ACHIEVING EXPLAINABILITY IN A VISUAL HARD ATTENTION MODEL THROUGH CONTENT PREDICTION

Abstract

A visual hard attention model actively selects and observes a sequence of subregions in an image to make a prediction. Unlike in the deep convolution network, in hard attention it is explainable which regions of the image contributed to the prediction. However, the attention policy used by the model to select these regions is not explainable. The majority of hard attention models determine the attention-worthy regions by first analyzing a complete image. However, it may be the case that the entire image is not available in the beginning but instead sensed gradually through a series of partial observations. In this paper, we design an efficient hard attention model for classifying partially observable scenes. The attention policy used by our model is explainable and non-parametric. The model estimates expected information gain (EIG) obtained from attending various regions by predicting their content ahead of time. It compares EIG using Bayesian Optimal Experiment Design and attends to the region with maximum EIG. We train our model with a differentiable objective, optimized using gradient descent, and test it on several datasets.
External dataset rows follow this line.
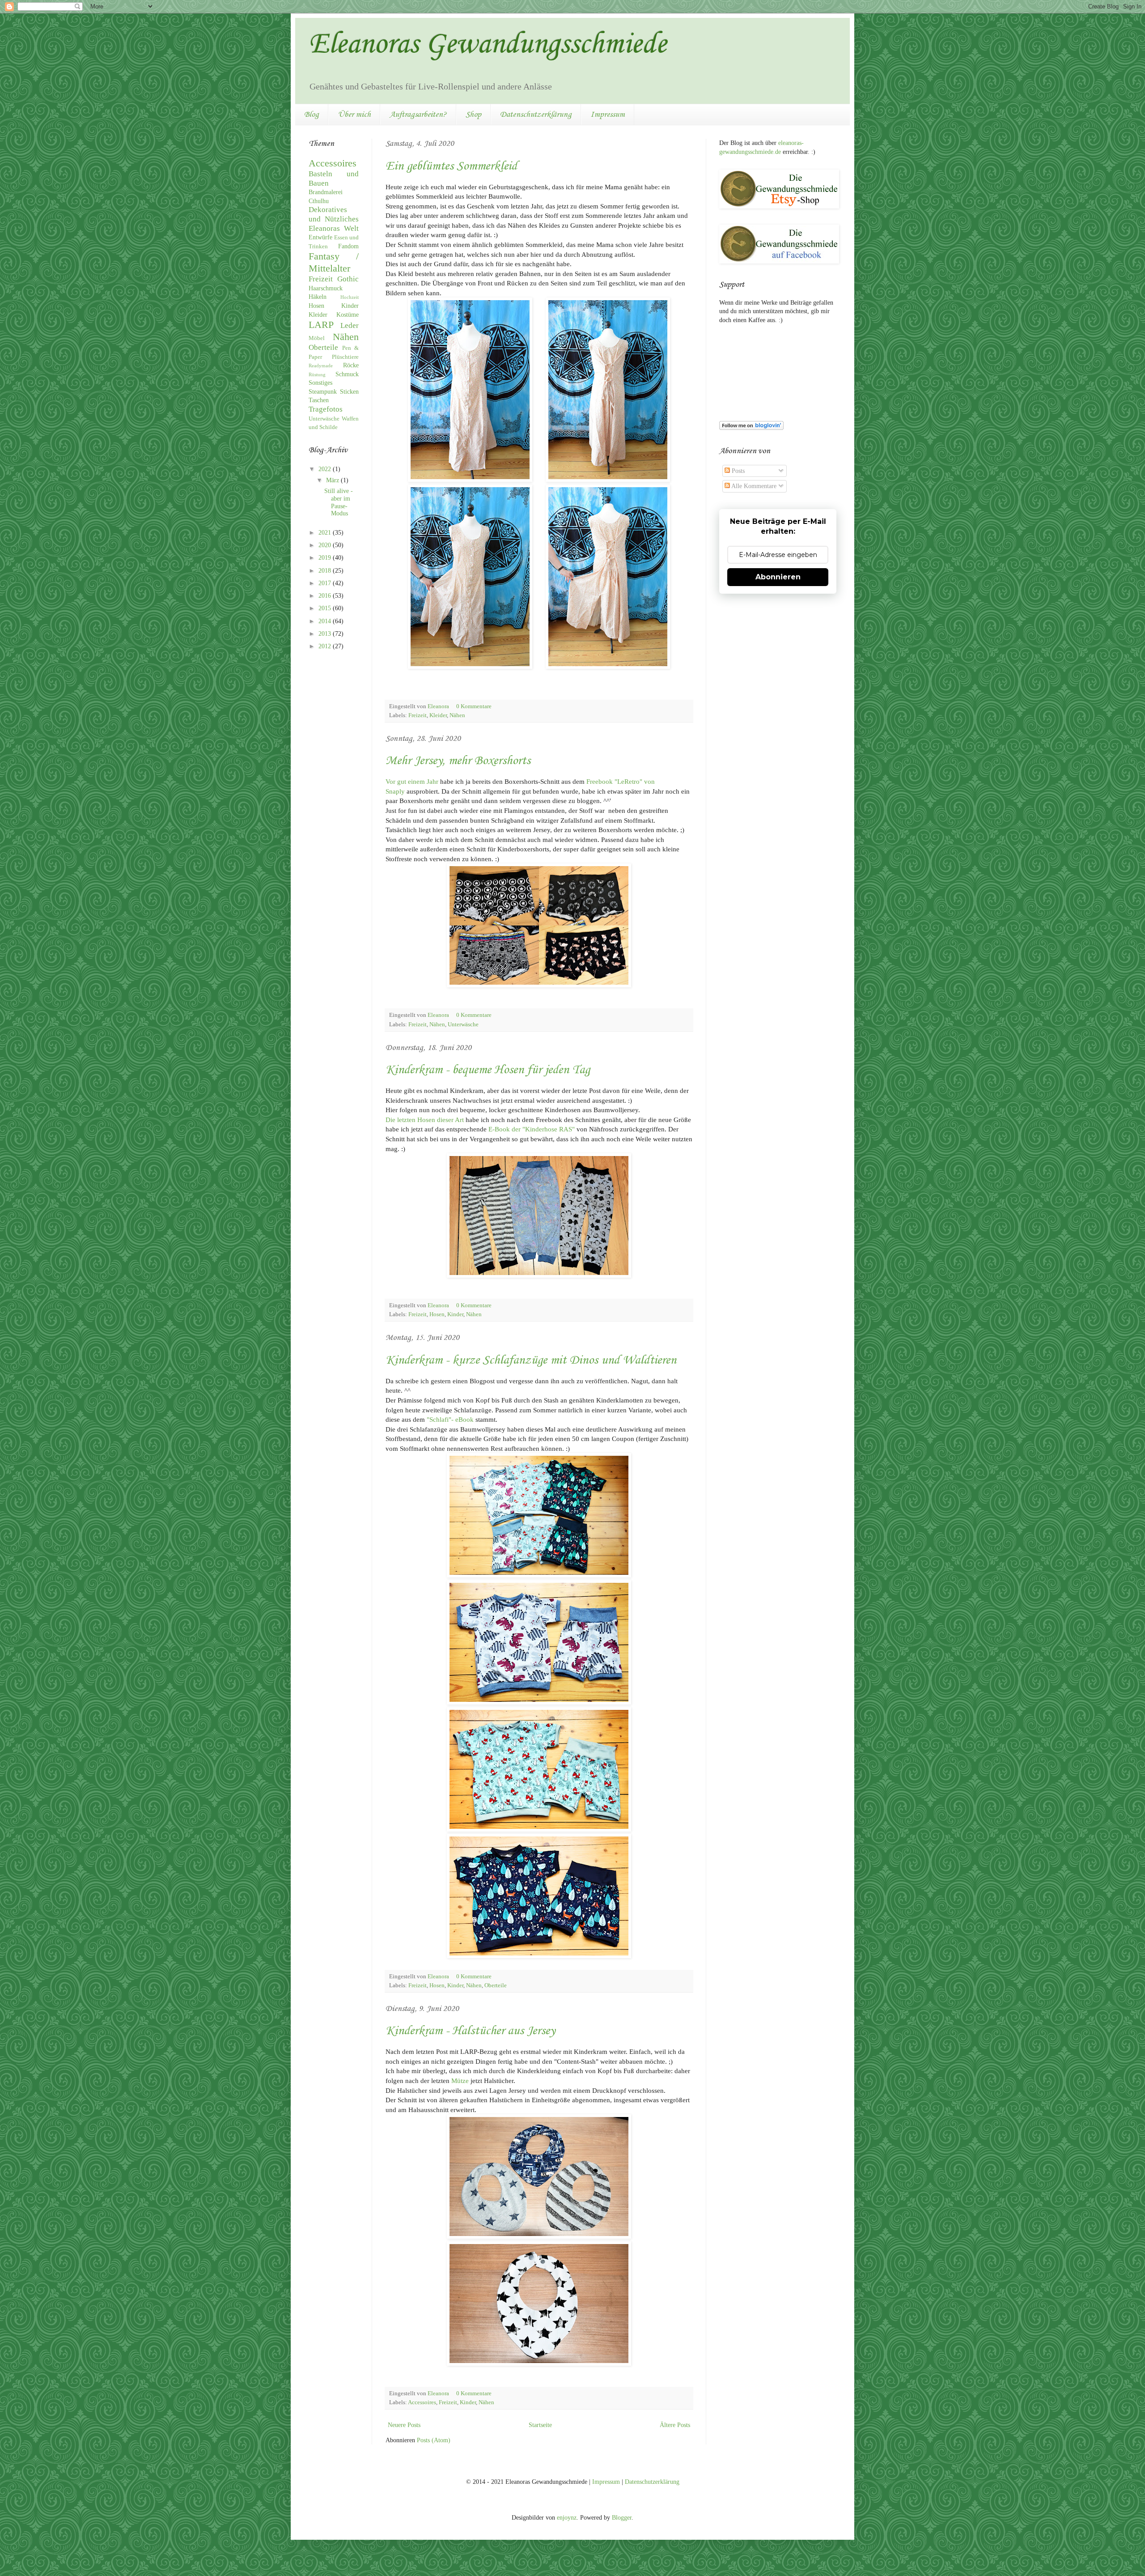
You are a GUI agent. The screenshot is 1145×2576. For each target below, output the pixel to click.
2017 (325, 583)
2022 (325, 469)
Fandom (348, 246)
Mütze (460, 2080)
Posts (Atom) (433, 2440)
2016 (325, 595)
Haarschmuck (326, 288)
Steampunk (323, 391)
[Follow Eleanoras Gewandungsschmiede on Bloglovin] (751, 428)
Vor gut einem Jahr (412, 781)
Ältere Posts (675, 2425)
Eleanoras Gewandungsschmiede (487, 45)
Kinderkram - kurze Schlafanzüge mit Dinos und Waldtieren (531, 1360)
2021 (325, 532)
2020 (325, 545)
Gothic (348, 279)
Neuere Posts (404, 2425)
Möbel (317, 338)
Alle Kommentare (753, 486)
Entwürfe (320, 237)
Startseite (540, 2425)
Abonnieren (778, 577)
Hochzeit (349, 297)
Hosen (437, 1314)
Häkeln (318, 296)
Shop (473, 114)
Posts (737, 471)
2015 (325, 608)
The performance of our model is comparable to or better than the baseline models.

1. INTRODUCTION

Though deep convolution networks achieve state of the art performance on the image classification task, it is difficult to explain which input regions affected the output. A technique called visual hard attention provides this explanation by design. The hard attention model sequentially attends small but informative subregions of the input called glimpses to make predictions. While the attention mechanism explains the task-specific decisions, the attention policies learned by the model remain unexplainable. For example, one cannot explain the attention policy of a caption generation model that correctly predicts the word 'frisbee' while looking at a region far from an actual frisbee (Xu et al. (2015) ). The majority of hard attention models first analyze a complete image to locate the task-relevant subregions and then attend to these locations to make predictions (Ba et al. (2014) ; Elsayed et al. ( 2019)). However, in practice, we often do not have access to the entire scene, and we gradually attend to the important subregions to collect task-specific information. At each step in the process, we decide the next attention-worthy location based on the partial observations collected so far. The explainable attention policies are more desirable under such partial observability. Mnih et al. (2014) presents a model that functions under partial observability but their attention policies are not explainable. They train their model with the REINFORCE algorithm (Williams (1992)), which is challenging to optimize. Moreover, the model's performance is affected adversely if the parameterization of the attention policy is not optimal. For example, an object classification model with unimodal Gaussian policy learns to attend the background region in the middle of the two objects (Sermanet et al. (2014) ).

Pioneering work by

This paper develops a hard-attention model with an explainable attention policy for classifying images through a series of partial observations. We formulate the problem of hard attention as a Bayesian Optimal Experiment Design (BOED). A recurrent model finds an optimal location that gains maximum expected information about the class label and attends to this location. To estimate expected information gain (EIG) under partial observability, the model predicts content of the un-